Herr Dr. Lorenz wohnt in einem Neubau gleich bei der
kleinen Kirche, in der unser evangelischer
Schulgottesdienst stattfindet. Regelmäßig
sitzt er dort in der ersten Reihe und hält bei einer
Gelegenheit sogar die Predigt. Oder ist es
nur eine Ansprache von
der Kanzel herab?
Der
unsere Anstalt prägende religiöse Hintergrund ging mir erst in der
Mittel- und Oberstufe auf. So an der parteiischen
Textauswahl unseres Englischlehrers Dr.
Börgers, der einer katholischen Verbindung angehörte,
einem Mitschüler ernstlich mit dem „Index”
der verbotenen Bücher
kam
und sich eine Zeitlang als Zensor alias „Beratungslehrer”

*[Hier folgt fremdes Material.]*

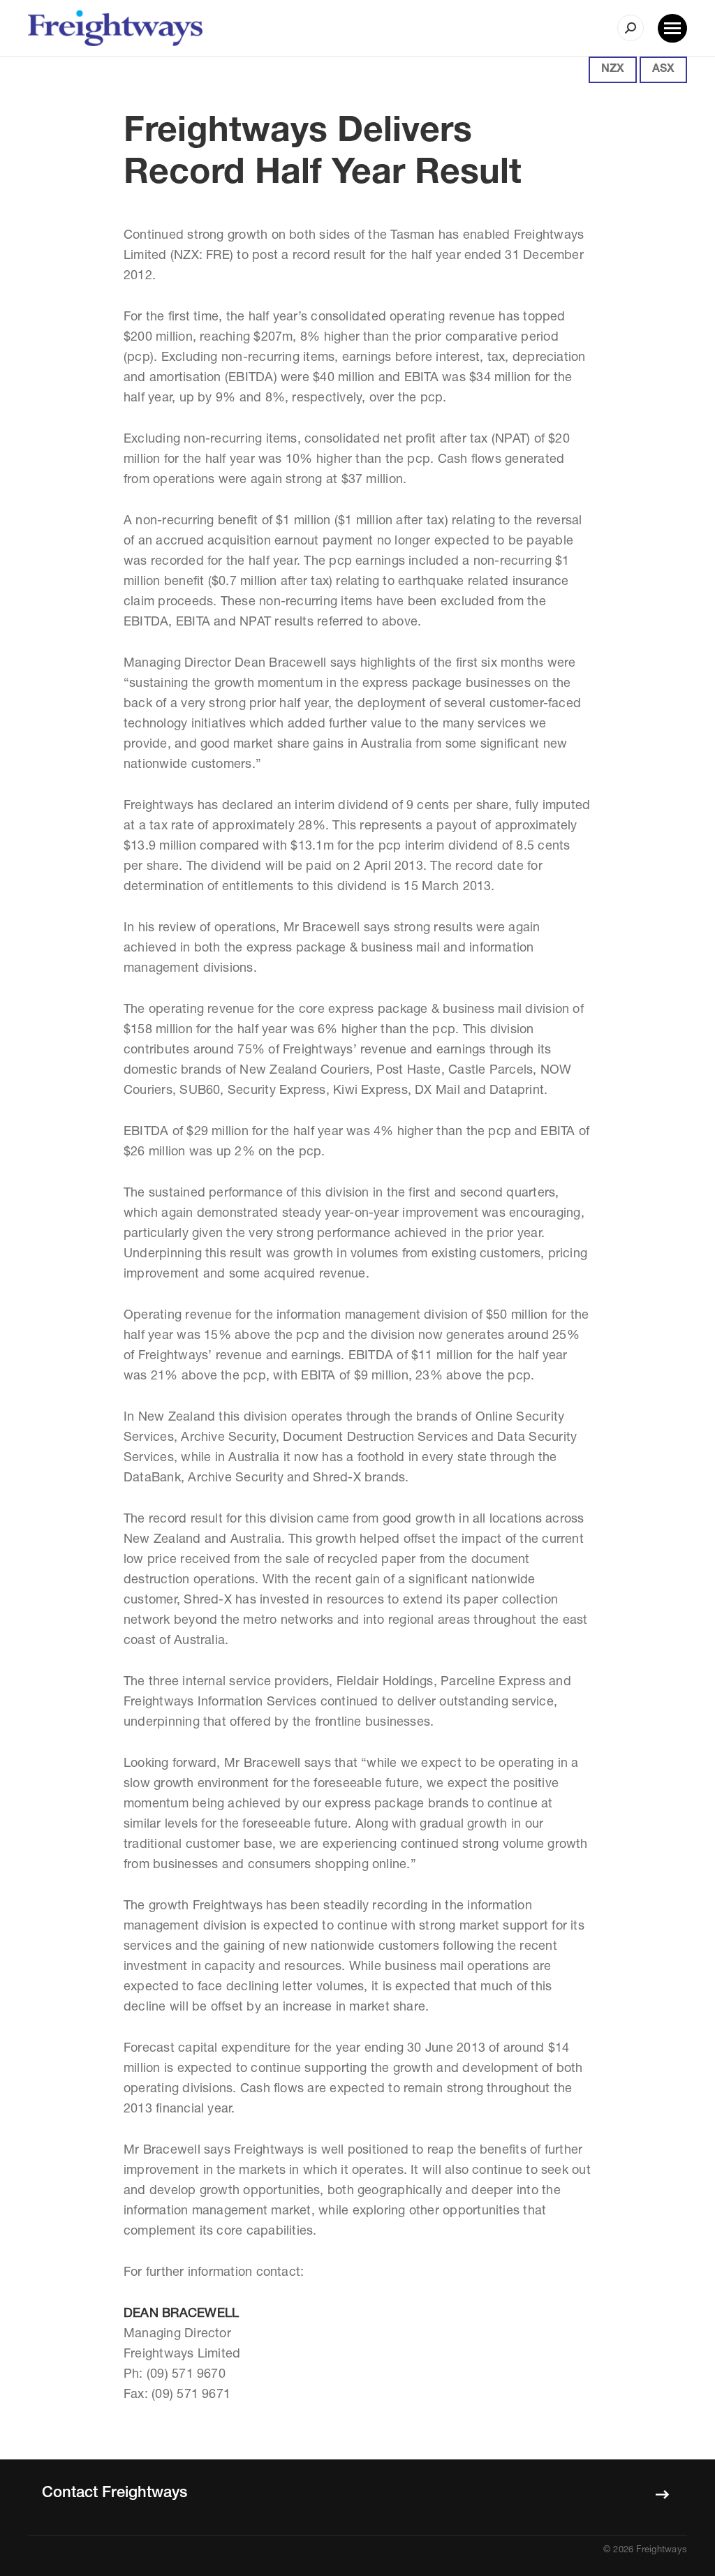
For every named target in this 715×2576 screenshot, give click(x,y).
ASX (663, 69)
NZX (612, 69)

unserer Schülerzeitschrift betätigen
konnte. Auch sah ich zu meinem Befremden, daß
einige katholische Mitschüler
noch in der Oberstufe sich mit dem Aschermittwochskreuz
auf der Stirn zum Unterricht einfanden. Den
pädagogischen Werdegang unseres protestantischen
Direktors skizzierte einer meiner
Mitschüler in unserer Schülerzeitschrift
(Nr. 1/1962) wie folgt: Das Abitur habe „unser ‚Chef’”,
in dessen schlesischer Familie der
Lehrerberuf schon seit sechs Generationen
ausgeübt werde, als noch 17-jähriger gemacht;
nach seiner „pädagogischen Prüfung”
1938 sei er Internatslehrer
geworden und im selben Jahr, mit 27, „Lehrer und
Erzieher an der traditionsreichen
Klosterschule
in Roßleben”
(unweit Weimar). „Aus der Klosterschule ... in der
er acht Jahre lebte, hat unser Direktor
seine
Einstellung zur SMV <„Schülermitverwaltung”>
mitgebracht ... Ohne sie wäre
das Internatsleben kaum denkbar gewesen. Sie
arbeitete gut mit der Lehrerschaft
zusammen. Auf die gleiche natürliche Weise
soll sich die SMV an unserer Schule entwickeln,
ohne Zwang. Die Lehrer sind bereit, jede
Hilfe zu leisten, die von den Schülern gewünscht
wird.”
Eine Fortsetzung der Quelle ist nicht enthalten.